Jamais une banque centrale ne souhaiterait revenir à un étalon-or de son propre gré.
L’adhésion à un étalon-or limite la capacité des banques centrales à imprimer librement de l’argent. Comme cette capacité d’émettre de l’argent est synonyme de pouvoir et comme les Etats ne renoncent pas volontiers à ce dernier, aucune banque centrale ne soutient l’étalon-or.
Mais une politique monétaire discrétionnaire et un étalon-or ne s’excluent pas forcément mutuellement. Ils peuvent coexister dans certaines limites. Par exemple, de 1913 à 1968, les Etats-Unis ont fonctionné avec un étalon-or et une banque centrale exerçant une politique monétaire discrétionnaire.
En 1913, la Réserve fédérale fut créée et commença à émettre des « billets de la Réserve fédérale » ayant cours légal. En 1968, le Congrès abrogea l’exigence selon laquelle il fallait adosser les émissions de billets de la Réserve fédérale à une quantité donnée d’or physique en réserve. Mais pendant ces 55 ans une monnaie fiduciaire a été adossée à des réserves d’or : il y a bien eu cohabitation.
Cette réserve d’or exigée limitait théoriquement le volume de monnaie-papier pouvant être émis. Mais en pratique, cela a rarement été le cas.
Même pendant la Grande Dépression, le volume des billets de la Réserve fédérale a rarement dépassé 100% des réserves d’or (bien qu’en théorie, il aurait pu aller jusqu’à 250% des réserves). Pendant cette période, le gouvernement aurait dû augmenter la masse de monnaie-papier afin de combattre la déflation. Cela démontre que les pires effets de la Grande Dépression ont été provoqués par la politique monétaire discrétionnaire, inadaptée, que menait la Fed, et non par l’or : Milton Friedman et Anna Schwartz l’ont souligné il y a 10 ans, et Ben Bernanke l’a réaffirmé récemment.

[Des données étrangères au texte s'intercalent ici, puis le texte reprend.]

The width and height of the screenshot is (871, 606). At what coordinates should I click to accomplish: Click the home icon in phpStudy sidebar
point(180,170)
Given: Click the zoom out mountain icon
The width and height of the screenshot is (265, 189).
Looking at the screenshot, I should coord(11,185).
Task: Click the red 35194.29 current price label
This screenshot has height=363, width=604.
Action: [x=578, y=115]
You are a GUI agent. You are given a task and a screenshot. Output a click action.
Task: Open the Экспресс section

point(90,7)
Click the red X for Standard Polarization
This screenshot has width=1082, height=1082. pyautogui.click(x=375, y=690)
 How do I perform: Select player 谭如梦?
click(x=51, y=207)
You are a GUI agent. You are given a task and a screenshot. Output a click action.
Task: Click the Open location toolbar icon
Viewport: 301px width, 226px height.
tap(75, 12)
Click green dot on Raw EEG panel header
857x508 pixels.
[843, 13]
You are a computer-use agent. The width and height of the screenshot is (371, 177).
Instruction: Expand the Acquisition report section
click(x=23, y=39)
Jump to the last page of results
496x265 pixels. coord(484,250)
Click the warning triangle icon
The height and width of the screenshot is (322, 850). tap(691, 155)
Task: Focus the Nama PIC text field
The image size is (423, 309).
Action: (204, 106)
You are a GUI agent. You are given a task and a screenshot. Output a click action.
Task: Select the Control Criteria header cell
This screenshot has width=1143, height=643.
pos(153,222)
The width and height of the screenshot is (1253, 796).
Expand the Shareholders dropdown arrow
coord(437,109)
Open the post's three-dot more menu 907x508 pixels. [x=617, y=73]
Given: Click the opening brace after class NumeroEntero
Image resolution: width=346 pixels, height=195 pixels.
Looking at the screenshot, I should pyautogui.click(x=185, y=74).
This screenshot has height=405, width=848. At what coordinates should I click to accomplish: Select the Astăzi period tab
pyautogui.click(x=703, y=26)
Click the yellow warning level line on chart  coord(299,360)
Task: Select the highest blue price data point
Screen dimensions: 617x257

Pour les banques centrales, la question n’est pas de savoir si elles souhaitent ou non un étalon-or (elles n’en veulent pas) mais si elles seront peut-être forcées d’en adopter un pour provoquer de l’inflation. Le principe, ce serait de revenir à un étalon-or mais moyennant un cours bien plus élevé : 5 000 dollars l’once, peut-être, voire plus. Le cours non déflationniste et tacite de l’or, selon un nouvel étalon-or assorti d’une masse monétaire M1 (comprenant les espèces, les réserves et dépôts bancaires) adossée à 40% d’or (c’était ce pourcentage, lors de la création de la Fed en 1913), serait de 10 000 dollars l’once.
Bien sûr, ce prix pourrait être bien plus élevé avec un masse monétaire adossée à 100% d’or, ou si l’on utilisait comme référence une masse monétaire M2 (la masse M1 + les fonds monétaires et quelques autres instruments). Le chiffre exact importe moins que le fait que le cours de l’or envisagé devrait être bien plus élevé que le cours actuel afin d’obtenir l’inflation désirée.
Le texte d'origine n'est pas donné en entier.